Check every line below, and copy those that include "computer".

····················

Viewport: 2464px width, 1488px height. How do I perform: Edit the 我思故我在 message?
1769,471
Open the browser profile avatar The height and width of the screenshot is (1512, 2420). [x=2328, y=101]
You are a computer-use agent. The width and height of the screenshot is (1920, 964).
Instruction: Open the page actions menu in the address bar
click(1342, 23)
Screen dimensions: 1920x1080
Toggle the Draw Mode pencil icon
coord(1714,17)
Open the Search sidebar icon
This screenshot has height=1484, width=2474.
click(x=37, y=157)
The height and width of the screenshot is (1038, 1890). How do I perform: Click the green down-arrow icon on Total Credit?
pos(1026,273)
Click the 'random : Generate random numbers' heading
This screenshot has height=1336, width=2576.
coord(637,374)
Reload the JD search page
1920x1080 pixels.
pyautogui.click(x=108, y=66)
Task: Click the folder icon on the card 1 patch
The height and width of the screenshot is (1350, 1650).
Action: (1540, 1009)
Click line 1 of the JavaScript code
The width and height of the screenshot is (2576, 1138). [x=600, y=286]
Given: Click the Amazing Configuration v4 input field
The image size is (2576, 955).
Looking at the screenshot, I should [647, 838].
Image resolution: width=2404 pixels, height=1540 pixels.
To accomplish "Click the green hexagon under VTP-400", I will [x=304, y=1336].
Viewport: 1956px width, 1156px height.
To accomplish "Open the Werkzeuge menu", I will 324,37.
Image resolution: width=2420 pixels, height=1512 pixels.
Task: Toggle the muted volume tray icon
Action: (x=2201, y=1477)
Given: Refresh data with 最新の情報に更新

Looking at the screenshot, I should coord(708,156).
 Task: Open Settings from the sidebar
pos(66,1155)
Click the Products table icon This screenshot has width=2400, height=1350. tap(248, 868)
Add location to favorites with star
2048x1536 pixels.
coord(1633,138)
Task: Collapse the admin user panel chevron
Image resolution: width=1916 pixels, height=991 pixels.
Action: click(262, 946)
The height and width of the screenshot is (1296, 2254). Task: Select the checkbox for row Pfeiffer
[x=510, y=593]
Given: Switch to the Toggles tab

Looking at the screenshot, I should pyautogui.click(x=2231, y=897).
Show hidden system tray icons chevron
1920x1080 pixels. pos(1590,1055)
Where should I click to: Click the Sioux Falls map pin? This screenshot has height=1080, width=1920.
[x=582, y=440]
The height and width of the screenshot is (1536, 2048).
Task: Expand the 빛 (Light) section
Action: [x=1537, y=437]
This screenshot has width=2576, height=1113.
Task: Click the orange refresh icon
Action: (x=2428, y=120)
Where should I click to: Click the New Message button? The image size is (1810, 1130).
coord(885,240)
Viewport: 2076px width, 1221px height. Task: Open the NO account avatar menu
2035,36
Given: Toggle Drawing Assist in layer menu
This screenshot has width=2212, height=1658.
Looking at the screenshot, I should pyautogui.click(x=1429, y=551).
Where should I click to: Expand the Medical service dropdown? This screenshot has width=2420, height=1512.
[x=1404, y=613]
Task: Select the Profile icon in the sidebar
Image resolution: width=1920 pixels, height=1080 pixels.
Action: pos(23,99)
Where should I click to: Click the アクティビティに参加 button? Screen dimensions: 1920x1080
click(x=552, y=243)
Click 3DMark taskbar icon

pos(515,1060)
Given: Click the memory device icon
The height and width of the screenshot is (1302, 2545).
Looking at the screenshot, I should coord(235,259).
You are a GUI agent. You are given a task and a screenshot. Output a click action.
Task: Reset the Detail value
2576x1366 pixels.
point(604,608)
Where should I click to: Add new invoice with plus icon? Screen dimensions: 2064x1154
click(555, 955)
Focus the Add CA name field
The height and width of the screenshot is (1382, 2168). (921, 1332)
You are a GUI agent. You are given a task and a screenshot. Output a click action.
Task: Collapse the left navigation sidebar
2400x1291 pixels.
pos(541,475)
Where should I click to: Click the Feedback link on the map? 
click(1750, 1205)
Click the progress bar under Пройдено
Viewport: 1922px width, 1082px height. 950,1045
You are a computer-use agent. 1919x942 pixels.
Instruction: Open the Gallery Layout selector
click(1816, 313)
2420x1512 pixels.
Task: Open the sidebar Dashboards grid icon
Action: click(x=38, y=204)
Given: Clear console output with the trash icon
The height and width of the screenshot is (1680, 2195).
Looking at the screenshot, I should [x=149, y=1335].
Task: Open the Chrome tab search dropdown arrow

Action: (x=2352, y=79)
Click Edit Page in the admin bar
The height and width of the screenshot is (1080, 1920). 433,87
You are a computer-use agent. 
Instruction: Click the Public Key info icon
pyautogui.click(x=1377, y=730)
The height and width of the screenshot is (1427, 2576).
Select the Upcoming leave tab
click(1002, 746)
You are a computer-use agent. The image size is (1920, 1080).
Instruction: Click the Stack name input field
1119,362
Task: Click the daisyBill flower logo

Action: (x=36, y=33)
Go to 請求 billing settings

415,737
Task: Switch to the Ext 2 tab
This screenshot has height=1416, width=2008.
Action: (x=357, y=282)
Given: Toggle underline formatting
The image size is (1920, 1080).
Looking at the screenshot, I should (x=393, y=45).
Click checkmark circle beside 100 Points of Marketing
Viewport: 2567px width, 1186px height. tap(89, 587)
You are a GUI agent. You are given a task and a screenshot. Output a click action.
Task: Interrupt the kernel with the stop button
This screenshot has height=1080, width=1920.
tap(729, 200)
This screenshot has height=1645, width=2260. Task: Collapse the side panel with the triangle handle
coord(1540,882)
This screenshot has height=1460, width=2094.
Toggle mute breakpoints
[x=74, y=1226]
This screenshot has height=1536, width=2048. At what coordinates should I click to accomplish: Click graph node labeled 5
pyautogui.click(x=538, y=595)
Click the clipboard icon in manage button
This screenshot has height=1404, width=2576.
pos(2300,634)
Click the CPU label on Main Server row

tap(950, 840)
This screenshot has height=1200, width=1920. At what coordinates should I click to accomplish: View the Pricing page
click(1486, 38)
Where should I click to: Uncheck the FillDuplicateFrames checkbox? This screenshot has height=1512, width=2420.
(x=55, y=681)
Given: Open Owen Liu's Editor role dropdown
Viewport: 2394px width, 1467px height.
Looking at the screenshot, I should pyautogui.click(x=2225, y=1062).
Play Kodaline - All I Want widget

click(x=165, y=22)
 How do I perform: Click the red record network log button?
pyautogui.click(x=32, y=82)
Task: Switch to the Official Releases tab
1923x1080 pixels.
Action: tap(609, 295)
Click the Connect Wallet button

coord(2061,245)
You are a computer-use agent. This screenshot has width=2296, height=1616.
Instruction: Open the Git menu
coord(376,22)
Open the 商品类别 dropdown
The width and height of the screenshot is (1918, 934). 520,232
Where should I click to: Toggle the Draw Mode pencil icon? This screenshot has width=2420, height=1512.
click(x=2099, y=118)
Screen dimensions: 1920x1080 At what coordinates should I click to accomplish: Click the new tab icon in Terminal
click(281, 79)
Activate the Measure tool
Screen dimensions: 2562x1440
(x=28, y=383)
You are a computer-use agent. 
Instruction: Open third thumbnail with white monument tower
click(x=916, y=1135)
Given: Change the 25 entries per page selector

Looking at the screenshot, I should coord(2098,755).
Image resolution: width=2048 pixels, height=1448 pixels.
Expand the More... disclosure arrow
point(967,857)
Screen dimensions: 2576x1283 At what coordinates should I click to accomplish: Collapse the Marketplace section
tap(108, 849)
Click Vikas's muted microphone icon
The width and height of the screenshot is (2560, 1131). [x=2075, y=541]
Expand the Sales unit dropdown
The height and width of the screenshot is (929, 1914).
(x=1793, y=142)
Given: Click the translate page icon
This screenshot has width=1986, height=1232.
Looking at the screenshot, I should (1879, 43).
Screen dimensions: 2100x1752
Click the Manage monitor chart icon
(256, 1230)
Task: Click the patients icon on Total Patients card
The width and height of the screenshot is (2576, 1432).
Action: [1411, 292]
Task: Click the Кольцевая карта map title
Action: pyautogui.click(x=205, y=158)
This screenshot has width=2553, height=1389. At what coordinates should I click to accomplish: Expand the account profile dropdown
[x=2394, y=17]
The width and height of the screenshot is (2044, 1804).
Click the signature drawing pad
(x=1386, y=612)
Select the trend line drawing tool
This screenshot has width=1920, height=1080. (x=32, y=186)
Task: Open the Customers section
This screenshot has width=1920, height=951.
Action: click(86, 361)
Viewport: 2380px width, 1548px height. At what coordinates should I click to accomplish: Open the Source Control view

····················

### Exercise solution
You are a computer-use agent. The width and height of the screenshot is (1920, 964).
You are a computer-use agent. 1919x942 pixels.
You are a computer-use agent. 
You are a computer-use agent. The image size is (1920, 1080).
You are a computer-use agent. This screenshot has width=2296, height=1616.
You are a computer-use agent. 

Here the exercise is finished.